My cynicism comes from actual working experience, specifically, as a newspaperman. We would sit around a long table in the conference to come up with ideas for editorials. In some cases, readers succumbed to boredom.

We thought of dispersing with them but relented in the wake of angry phone calls from undertakers. Also included in the displeasure, was our ad department. Its revenue was rooted six feet under in paid obituaries.

By now the discerning reader will have noted that I committed a grave indiscretion; nay an unforgiven use of “guy.” Being of advanced age, it is fervently hoped I will not be waylaid by outraged feminists.

My argument is that either “guy” or “gal” should be used; equally, applying to “him” or “her.”

Playing tag with them constitutes an unforgivable crime against the English language. The penalty, in accordance with the crime, should be death. And a public one at that; with a sign being penned on the chest of the culprit reading: “Behold, the penalty for abuse of the English language.”

As for God’s gender, “She” makes the most sense to me, given my wife determines whether I live or die, depending on what transgression I have (innocently, of course) committed. I wholeheartedly subscribe to the old adage, “hell has no fury like a woman scorned.”

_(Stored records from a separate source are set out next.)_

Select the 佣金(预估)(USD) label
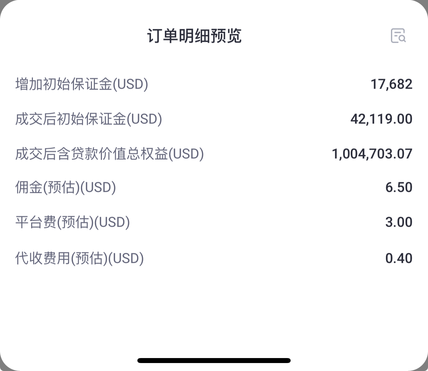 coord(66,187)
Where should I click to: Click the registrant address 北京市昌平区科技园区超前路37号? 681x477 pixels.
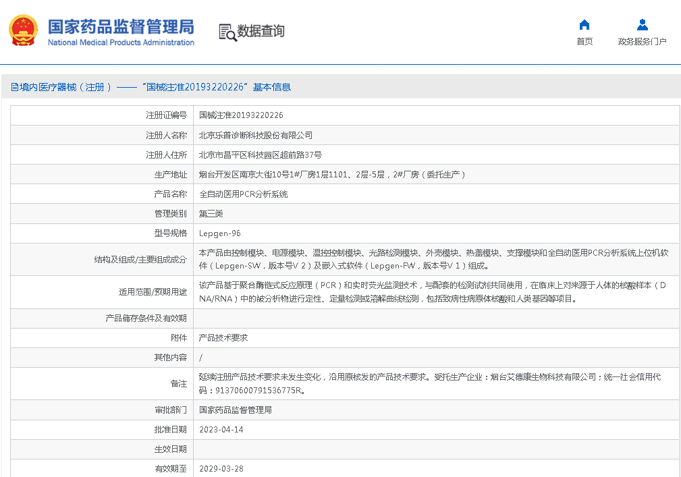coord(261,155)
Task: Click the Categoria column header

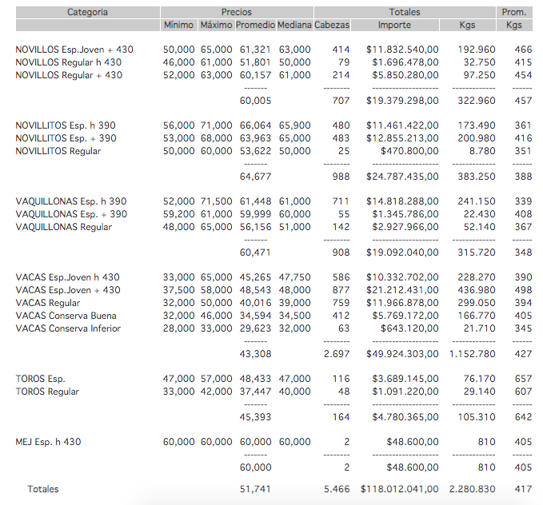Action: click(x=88, y=12)
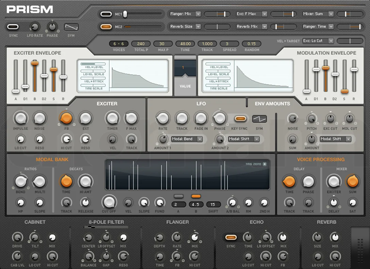Click the Voice Processing SUM knob
The width and height of the screenshot is (370, 269).
(353, 181)
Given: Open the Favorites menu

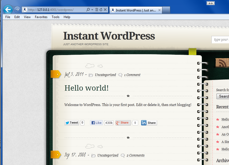Looking at the screenshot, I should click(x=41, y=17).
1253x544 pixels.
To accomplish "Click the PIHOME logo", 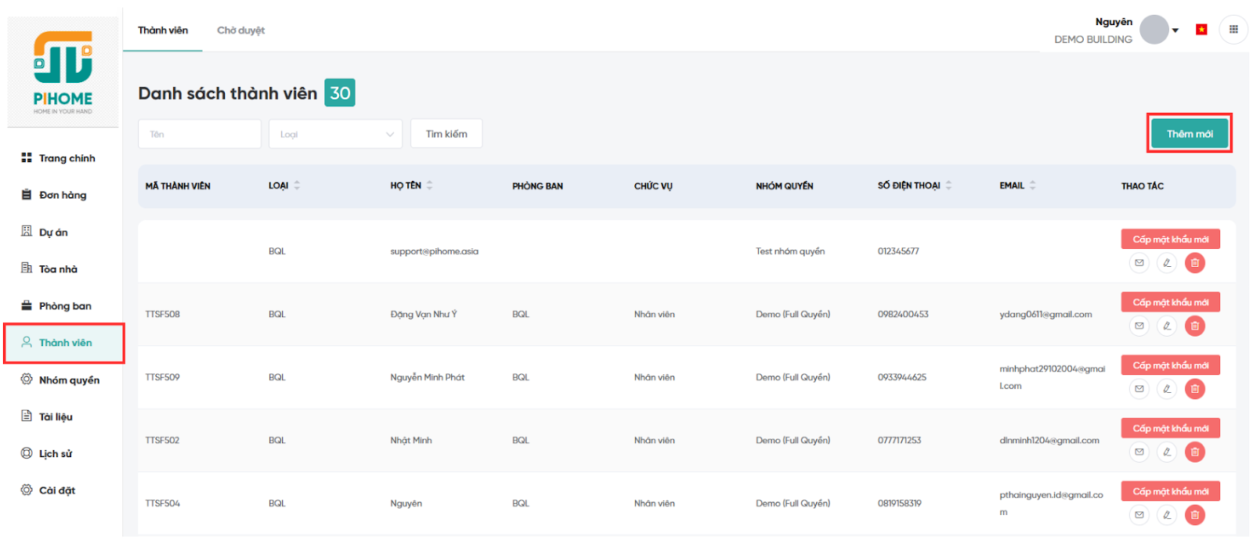I will pyautogui.click(x=63, y=72).
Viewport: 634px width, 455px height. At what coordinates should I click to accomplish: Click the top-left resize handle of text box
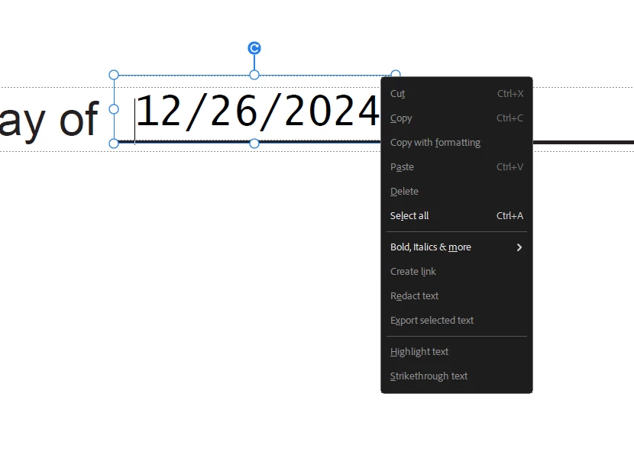114,75
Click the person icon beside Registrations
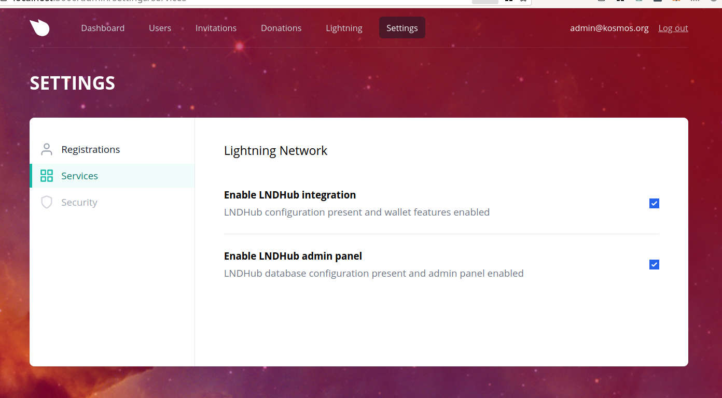This screenshot has height=398, width=722. click(x=47, y=149)
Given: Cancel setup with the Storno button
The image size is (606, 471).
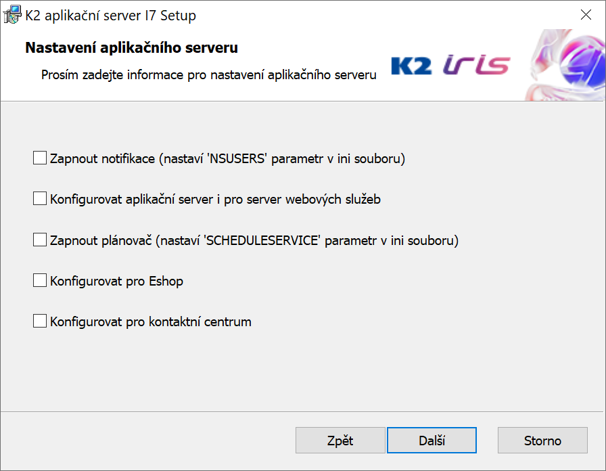Looking at the screenshot, I should click(542, 440).
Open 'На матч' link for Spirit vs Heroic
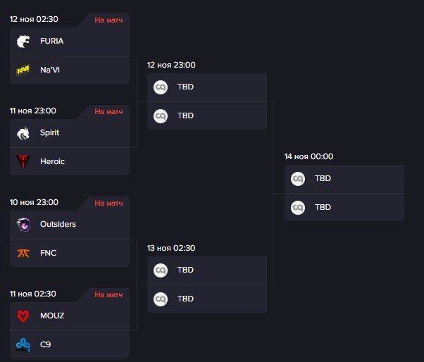Viewport: 424px width, 362px height. 108,111
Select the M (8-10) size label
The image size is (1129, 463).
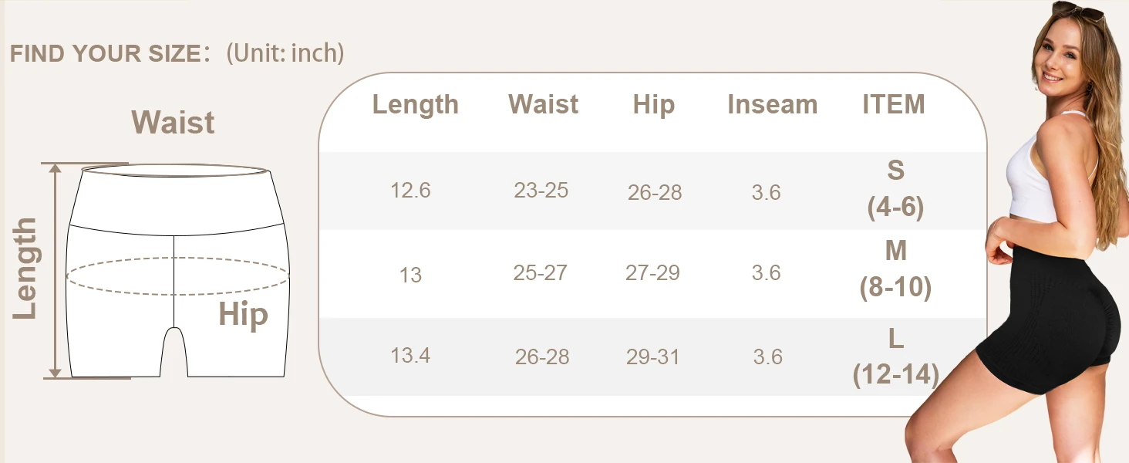click(895, 270)
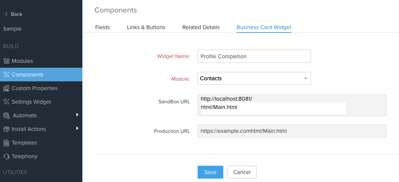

If you do not believe me, I will introduce you to my wife, a creature of grace, compassion and intelligence. I wisely flee when I make her mad (through no fault of mine, you understand). The only refuge is the local bar.

Yeah, I know, you think I intentionally create the need to frequent the tavern by pushing the right buttons. Husbands and wives are thoroughly versed when it comes to getting a rise out of each other.

This column will likely draw a reprimand from my former Lake Land College art teacher, for not having a proper beginning, middle, and end. Keeping that in mind, we will return to the intended subject – groupthink.

 Admittedly, I am biased, and, quite possibly wrong in denigrating the organizing of students into groups in order to advance the notion of teamwork. Admittedly, also, my criticism stems to some extent to my hatred of anything being organized.

When an instructor broaches such an assignment, I do my level best to keep his mind diverted until time runs out. Most of the teachers here are well-grounded in their subject, and easily hold my attention for the entire class.

Why an unnecessary distraction? The question plagues me. What possible motives people, otherwise sane to come up with such ideas? Might Puck be whispering in their ear? Perhaps, it is a cosmic joke.

 There are undoubtedly good reasons for the group thing, and I suppose in today’s world, being an ant is far more efficient than a moth. As for originality, well, that is a whole different beast.